» **ASSIGNMENT**
Reproduce the material below in full, changing each "Describe the element" to "Name the element" and leaving everything else untouched.

[Saved entries]
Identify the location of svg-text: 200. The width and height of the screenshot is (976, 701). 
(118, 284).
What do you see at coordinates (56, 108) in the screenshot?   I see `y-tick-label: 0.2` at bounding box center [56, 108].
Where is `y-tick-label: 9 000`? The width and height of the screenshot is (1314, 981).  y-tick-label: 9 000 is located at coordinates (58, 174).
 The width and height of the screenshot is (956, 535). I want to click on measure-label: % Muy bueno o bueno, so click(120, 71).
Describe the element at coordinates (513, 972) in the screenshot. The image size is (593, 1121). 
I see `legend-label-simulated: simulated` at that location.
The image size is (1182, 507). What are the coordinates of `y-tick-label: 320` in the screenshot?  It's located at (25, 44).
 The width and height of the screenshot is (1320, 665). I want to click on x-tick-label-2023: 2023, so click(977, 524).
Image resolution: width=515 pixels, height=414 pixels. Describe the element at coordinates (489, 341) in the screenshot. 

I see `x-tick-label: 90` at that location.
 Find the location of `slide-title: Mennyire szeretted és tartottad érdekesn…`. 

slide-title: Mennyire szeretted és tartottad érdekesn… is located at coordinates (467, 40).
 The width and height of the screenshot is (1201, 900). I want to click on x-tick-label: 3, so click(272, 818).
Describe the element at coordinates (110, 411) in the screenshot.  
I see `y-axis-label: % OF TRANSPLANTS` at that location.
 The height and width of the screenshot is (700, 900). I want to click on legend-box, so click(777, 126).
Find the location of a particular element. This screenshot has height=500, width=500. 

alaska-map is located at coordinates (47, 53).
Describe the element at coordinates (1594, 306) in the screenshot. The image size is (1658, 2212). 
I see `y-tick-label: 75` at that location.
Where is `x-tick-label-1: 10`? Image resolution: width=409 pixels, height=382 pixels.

» **EXPECTED ANSWER**
Identify the location of svg-text: 200. The width and height of the screenshot is (976, 701). 
(118, 284).
What do you see at coordinates (56, 108) in the screenshot?   I see `y-tick-label: 0.2` at bounding box center [56, 108].
Where is `y-tick-label: 9 000`? The width and height of the screenshot is (1314, 981).  y-tick-label: 9 000 is located at coordinates (58, 174).
 The width and height of the screenshot is (956, 535). I want to click on measure-label: % Muy bueno o bueno, so click(120, 71).
Name the element at coordinates (513, 972) in the screenshot. The image size is (593, 1121). 
I see `legend-label-simulated: simulated` at that location.
The image size is (1182, 507). What are the coordinates of `y-tick-label: 320` in the screenshot?  It's located at (25, 44).
 The width and height of the screenshot is (1320, 665). I want to click on x-tick-label-2023: 2023, so click(977, 524).
Image resolution: width=515 pixels, height=414 pixels. Name the element at coordinates (489, 341) in the screenshot. 

I see `x-tick-label: 90` at that location.
 Find the location of `slide-title: Mennyire szeretted és tartottad érdekesn…`. 

slide-title: Mennyire szeretted és tartottad érdekesn… is located at coordinates (467, 40).
 The width and height of the screenshot is (1201, 900). I want to click on x-tick-label: 3, so click(272, 818).
Name the element at coordinates (110, 411) in the screenshot.  
I see `y-axis-label: % OF TRANSPLANTS` at that location.
 The height and width of the screenshot is (700, 900). I want to click on legend-box, so click(777, 126).
Find the location of a particular element. This screenshot has height=500, width=500. 

alaska-map is located at coordinates (47, 53).
Name the element at coordinates (1594, 306) in the screenshot. The image size is (1658, 2212). 
I see `y-tick-label: 75` at that location.
Where is `x-tick-label-1: 10`? Image resolution: width=409 pixels, height=382 pixels.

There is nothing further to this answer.